*PROBLEM DETAILS:*
If a line in the entries below holds the string "Given", copy it.

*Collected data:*

════════════════

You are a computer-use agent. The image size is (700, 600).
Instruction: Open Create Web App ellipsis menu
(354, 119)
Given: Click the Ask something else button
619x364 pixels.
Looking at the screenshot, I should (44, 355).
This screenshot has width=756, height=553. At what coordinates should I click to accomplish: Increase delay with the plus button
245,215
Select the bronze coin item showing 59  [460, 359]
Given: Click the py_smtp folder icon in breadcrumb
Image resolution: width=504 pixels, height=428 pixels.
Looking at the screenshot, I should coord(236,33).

════════════════

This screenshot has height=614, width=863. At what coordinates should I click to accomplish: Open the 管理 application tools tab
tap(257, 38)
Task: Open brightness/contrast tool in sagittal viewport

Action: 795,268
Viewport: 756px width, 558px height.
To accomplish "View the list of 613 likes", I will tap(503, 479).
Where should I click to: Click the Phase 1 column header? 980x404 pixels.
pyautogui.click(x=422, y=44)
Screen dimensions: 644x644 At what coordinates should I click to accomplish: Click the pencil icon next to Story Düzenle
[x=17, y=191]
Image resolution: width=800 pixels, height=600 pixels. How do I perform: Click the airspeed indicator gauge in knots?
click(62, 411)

════════════════

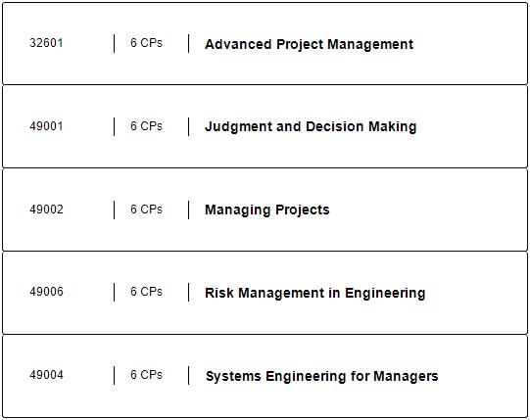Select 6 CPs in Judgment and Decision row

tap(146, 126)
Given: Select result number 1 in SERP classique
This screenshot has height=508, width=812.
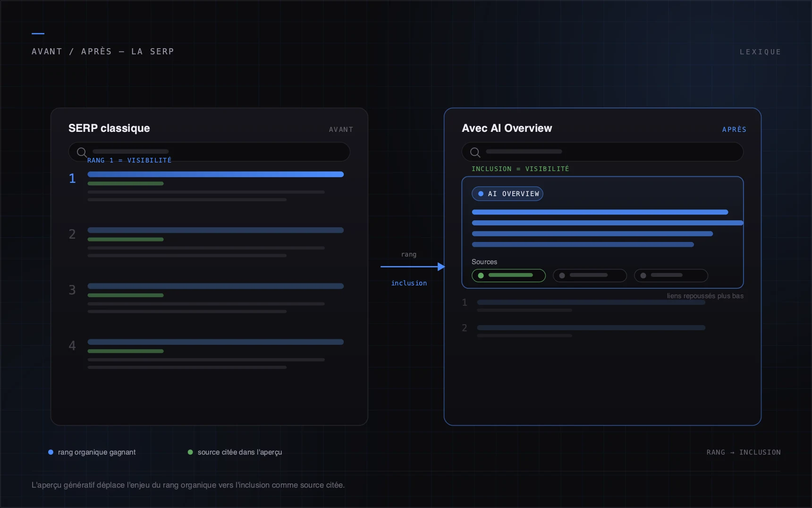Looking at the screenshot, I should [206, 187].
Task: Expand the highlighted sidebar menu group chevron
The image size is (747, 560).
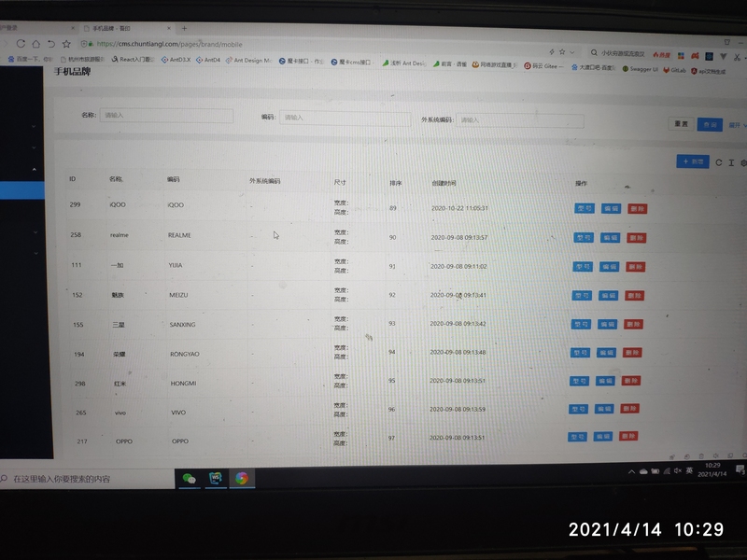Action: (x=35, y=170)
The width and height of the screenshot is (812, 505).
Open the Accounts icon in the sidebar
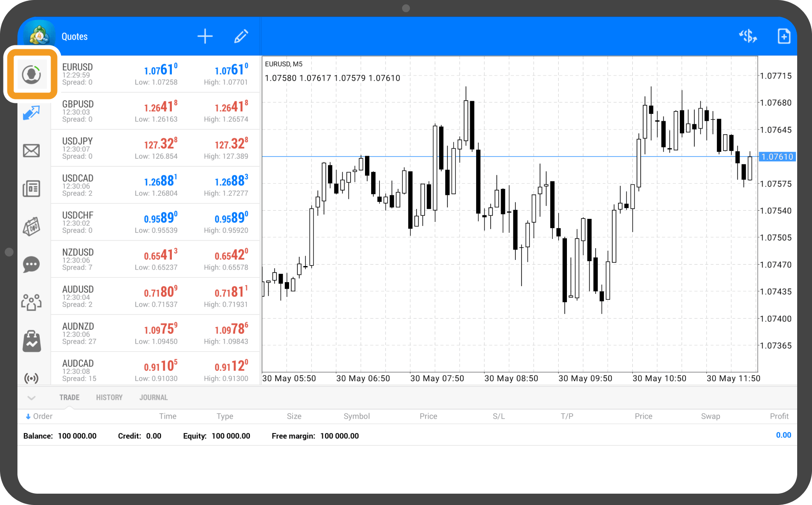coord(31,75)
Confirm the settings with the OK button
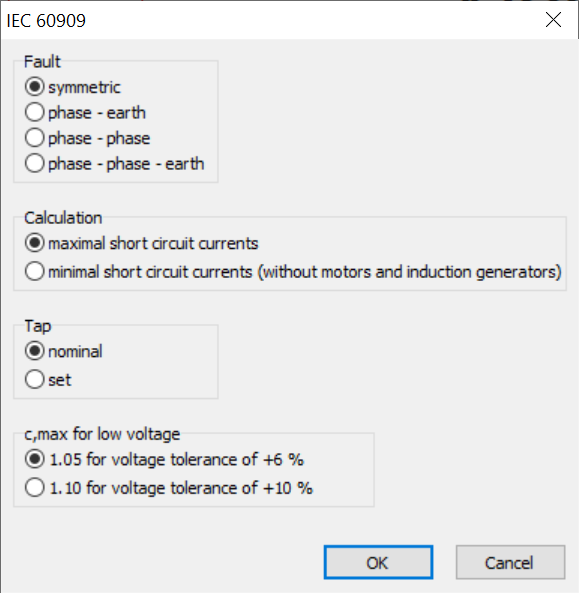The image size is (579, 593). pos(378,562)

════════════════

*THE ANSWER:*
Given: Click the Ask something else button
Given: Click the py_smtp folder icon in breadcrumb
Given: Select result number 1 in SERP classique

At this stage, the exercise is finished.